As I mentioned a few days ago, I’m now in possession of an oh-so-endearing forehead scar.  It’s right in the middle, too, so it looks kind of like the first zig in Harry Potter’s lightning scar.  Or, as 6-year-old N. puts it, “please can you show me your Frankenstein scrape again?”

In addition to the aesthetic issue, there’s also the fact that I’m supposed to keep my scar out of the sun for, oh, about a year, to make sure it doesn’t burn (which would make the scarring worse).  So I dug around my scarf collection, bought a few cheap headbands, and, most fun, used the occasion as an excuse for my first shopping foray on Etsy.  Believe me when I say I’m not much for shopping, online or otherwise (in stores, I have about a 20 minute limit before I get extremely cranky), but Etsy is addictive.  I ordered a few things from a few places, including a sweet vintage sun hat.

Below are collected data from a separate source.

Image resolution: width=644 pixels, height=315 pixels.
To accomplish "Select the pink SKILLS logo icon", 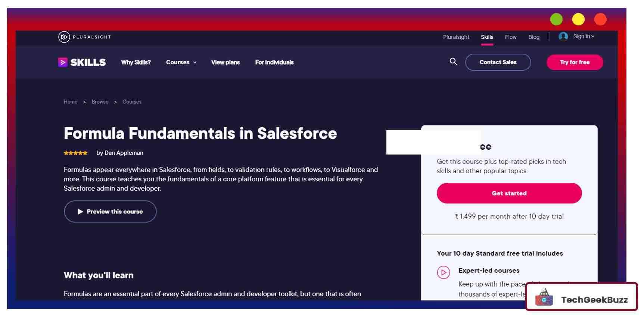I will pos(63,62).
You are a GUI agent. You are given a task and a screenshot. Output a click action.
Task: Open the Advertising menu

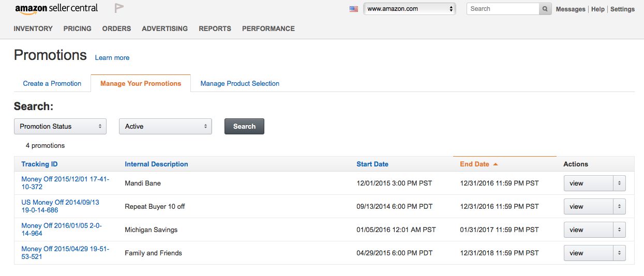(x=164, y=29)
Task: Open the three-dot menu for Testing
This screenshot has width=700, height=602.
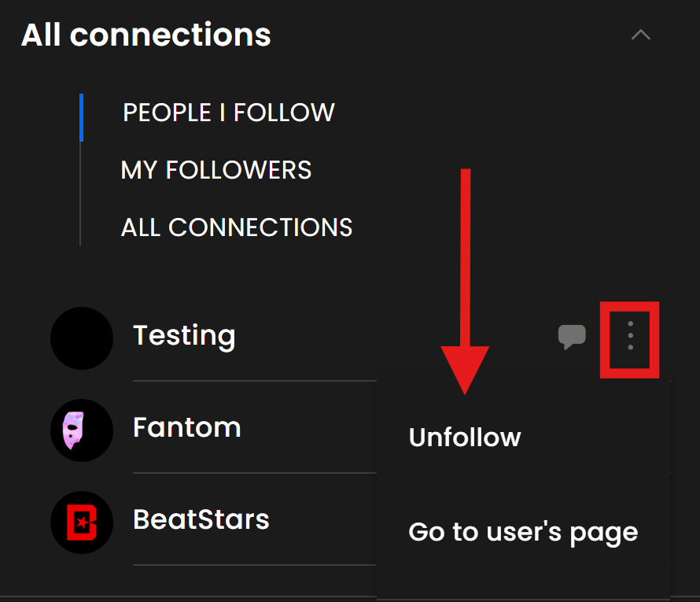Action: (630, 335)
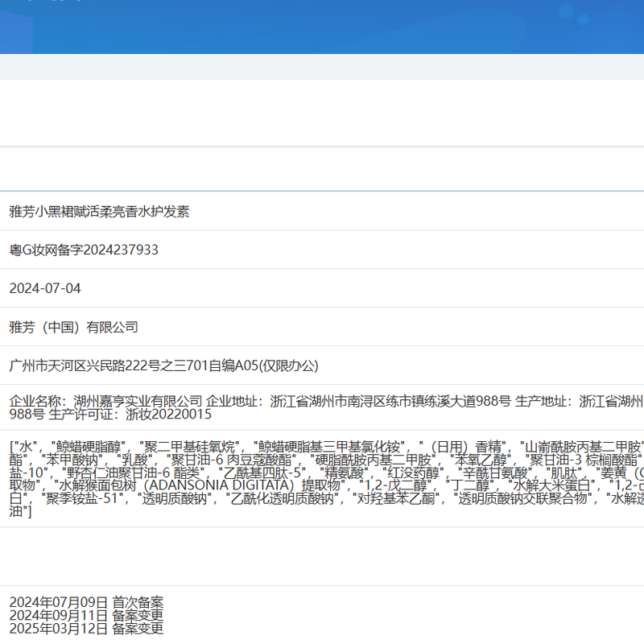Click the ingredient 乙酰化透明质酸钠

(x=279, y=501)
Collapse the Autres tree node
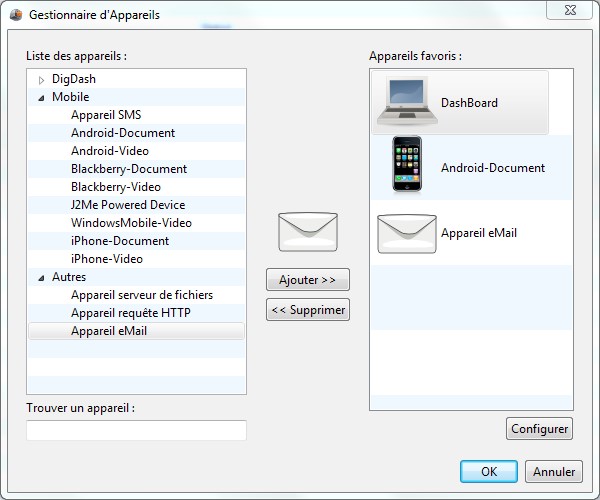The image size is (600, 500). tap(41, 277)
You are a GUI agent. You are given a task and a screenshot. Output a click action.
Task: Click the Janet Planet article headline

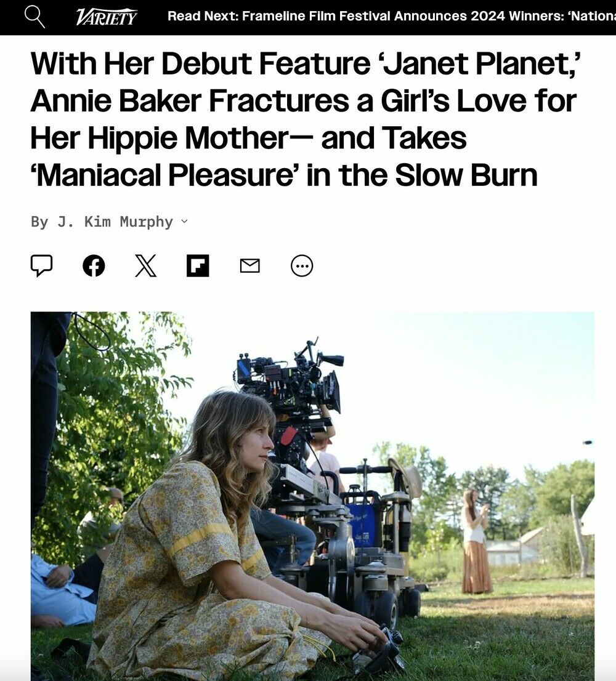[305, 119]
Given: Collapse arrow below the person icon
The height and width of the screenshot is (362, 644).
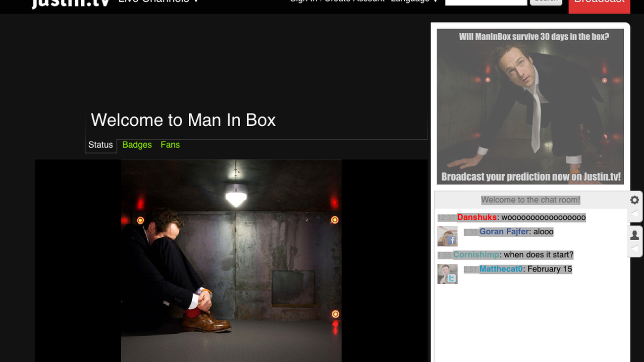Looking at the screenshot, I should [635, 249].
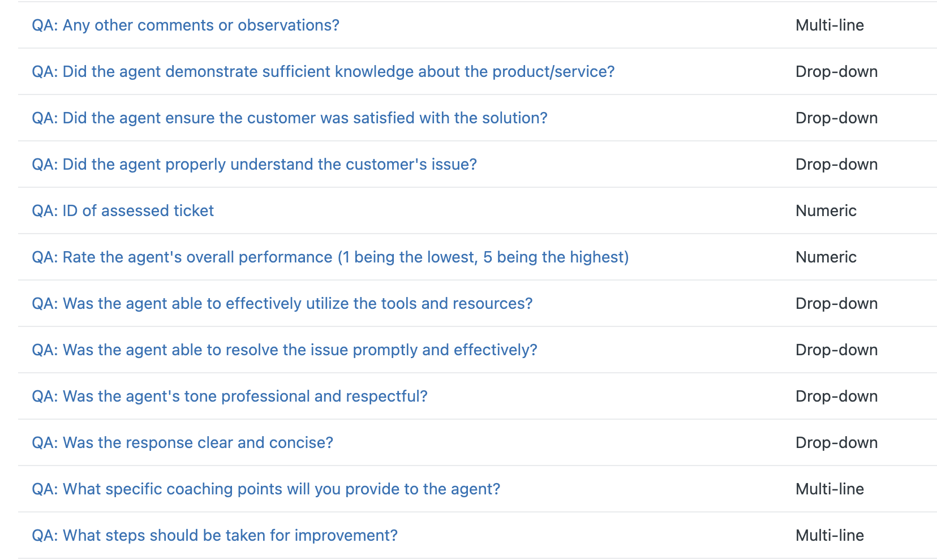937x560 pixels.
Task: Click Multi-line type in the comments row
Action: [829, 25]
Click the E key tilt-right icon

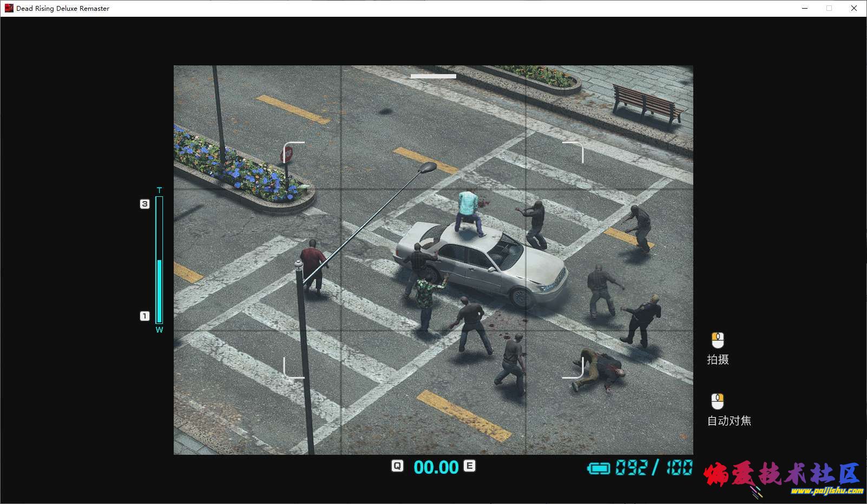pos(469,466)
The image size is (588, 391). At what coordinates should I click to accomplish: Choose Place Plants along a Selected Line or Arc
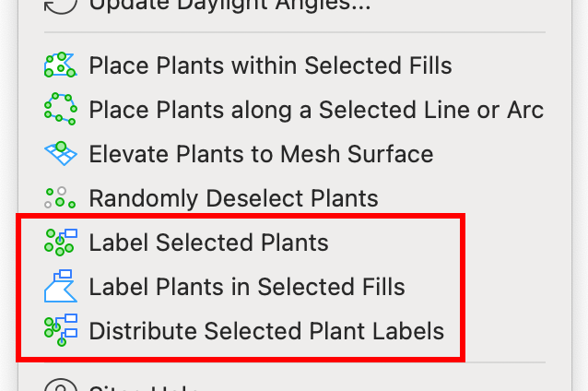(x=316, y=110)
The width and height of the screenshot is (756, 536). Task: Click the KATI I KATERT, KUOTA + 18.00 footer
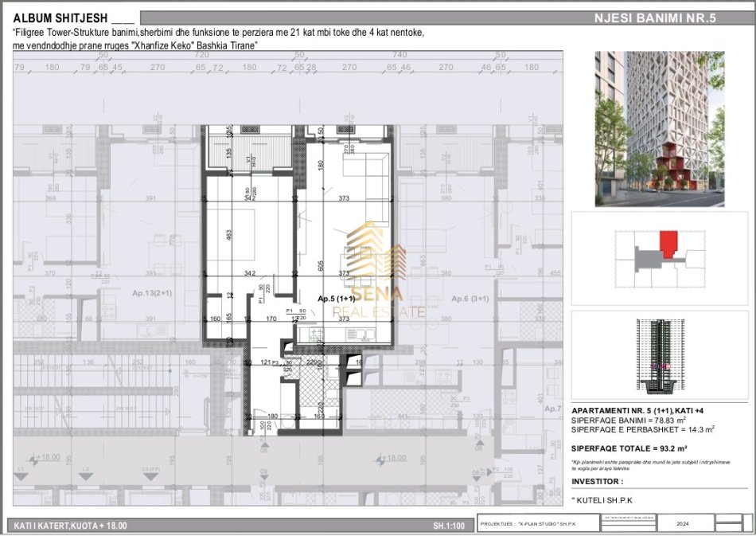pos(72,526)
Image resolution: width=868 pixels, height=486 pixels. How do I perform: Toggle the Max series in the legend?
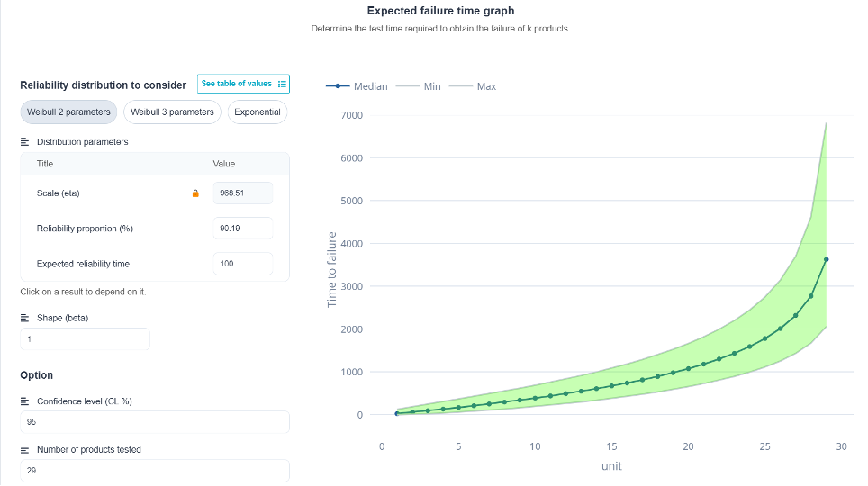pyautogui.click(x=472, y=86)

I’d been looking forward to the mail for a few days now, and today my first package arrived, from the totally wonderful EMBERvintage.  Girls (or dudes shopping for girls), check it out, seriously.  So much adorableness.


This picture makes me feel so freaking warm and fuzzy.  Hand-drawn thank-you note, assuring me I’ve earned good karma by shopping vintage; multi-colored tissue paper wrapping; plus a freebie: earrings and bracelet with “traditioanl Buddhist meditation/prayer beads” from another Etsy vendor.

And the hat is great.  Works with brim up or down and I think avoids the “why are you wearing that hat and not working in a field?” or “shouldn’t you be at the beach in a hat like that?” sun hat conundrum.  I also got a rad mini skirt from the same shop, which I’m equally excited about wearing.

Bottom line: I’m fairly certain no clothing purchase has ever made me happier.